Broadmoor is a neighborhood of 553 homes in central Little Rock, Arkansas, located in the University District. It was developed west of Hayes Street on the western edge of the city beginning in 1953. A portion of the neighborhood lies on land occupied by the former hunting lodge of Raymond Rebsamen. A small lake near the lodge, Rebsamen Lake, was expanded in 1954 and is now known as Broadmoor Lake.

The Broadmoor Property Owners Association was formed on April 30, 1954, upon the petition of the developer, E.L. Fausett, of Broadmoor Builders, Inc. Petition to Grant Certificate of Incorporation and Constitution of the Broadmoor Property Owners Association, Book 8, pages 22 through 26 of the Benevolent Association Records of Pulaski County, Arkansas.
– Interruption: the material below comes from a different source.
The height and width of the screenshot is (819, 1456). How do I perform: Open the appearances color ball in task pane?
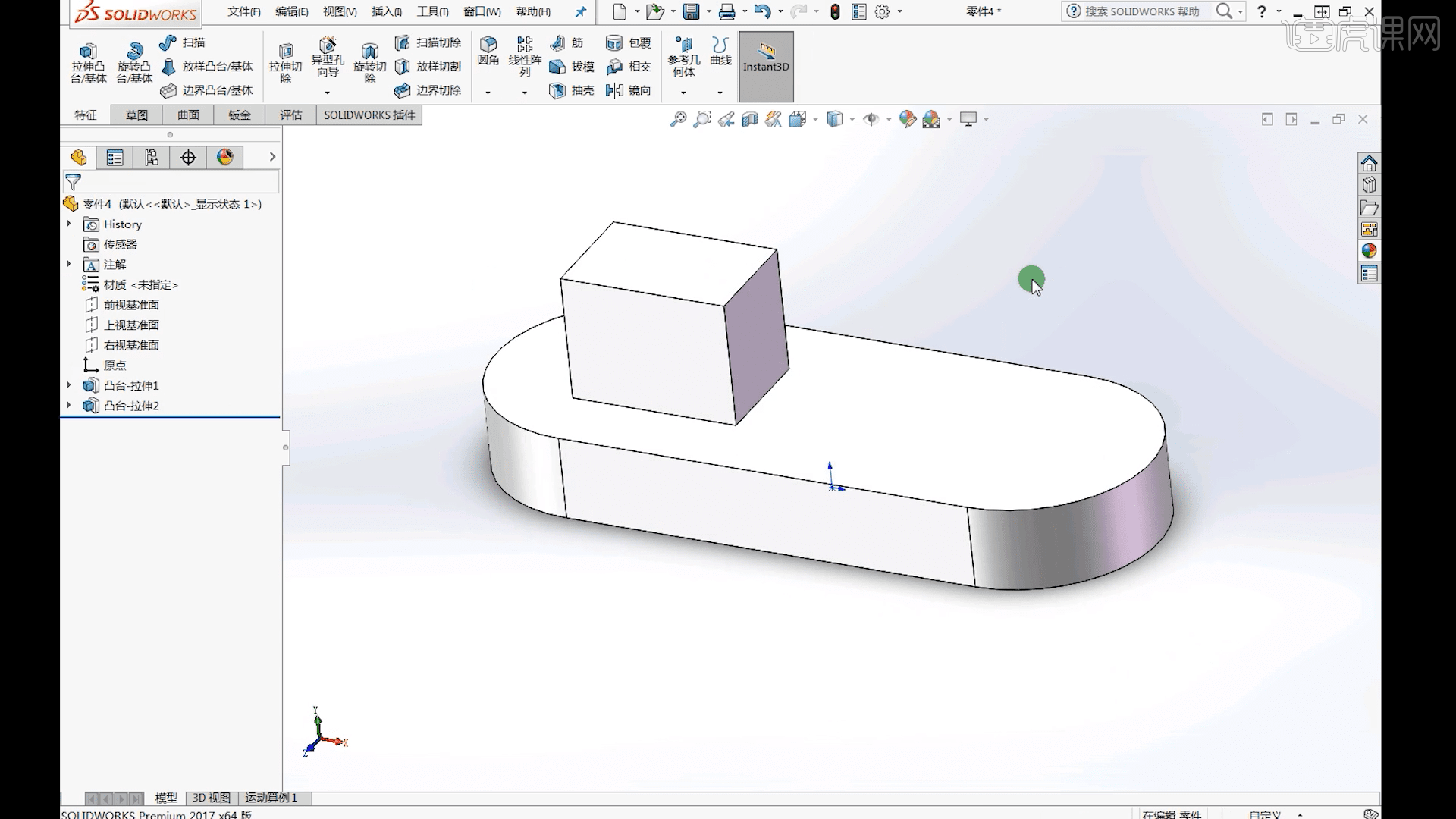[1369, 251]
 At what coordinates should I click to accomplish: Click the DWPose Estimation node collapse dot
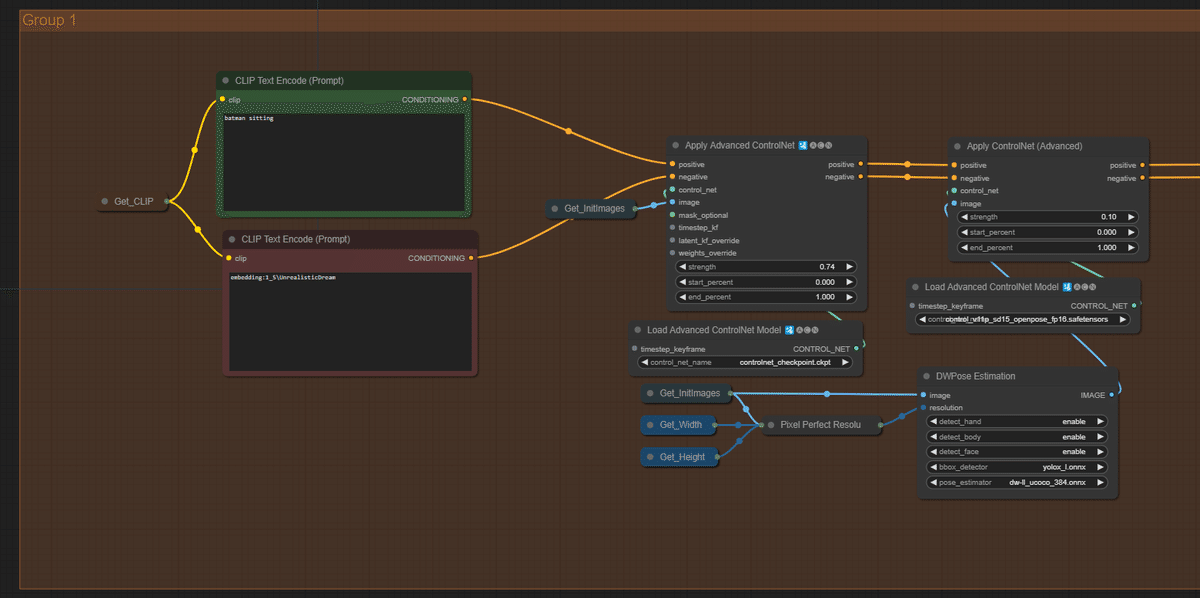(927, 377)
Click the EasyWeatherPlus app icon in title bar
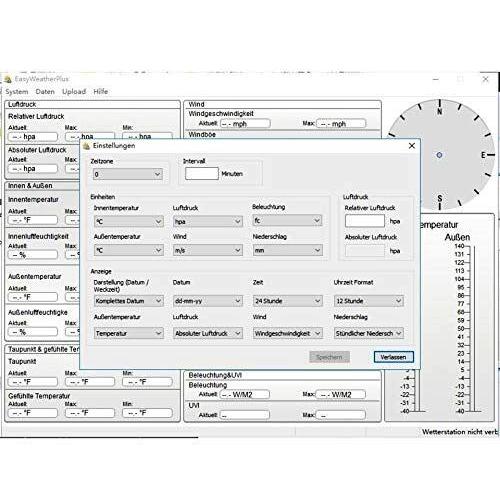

On September 19, 1978, the City of Little Rock created the Broadmoor Recreational Improvement District Number Two of the City of Little Rock, Arkansas. City of Little Rock Ordinance Number 13,510. The District encompasses the entire Broadmoor Addition and has the authority to assess taxes on lots to finance improvements to common areas, such as the park, lake, and clubhouse.

Fifty years later, the neighborhood is now in the heart of the city, 10 minutes from just about everything in town. It is across the street from the University of Arkansas at Little Rock in the University District, that has grown to be Arkansas's second-largest university. We have beautiful mature trees, a 10-acre park, a great 14-acre lake, and a pool.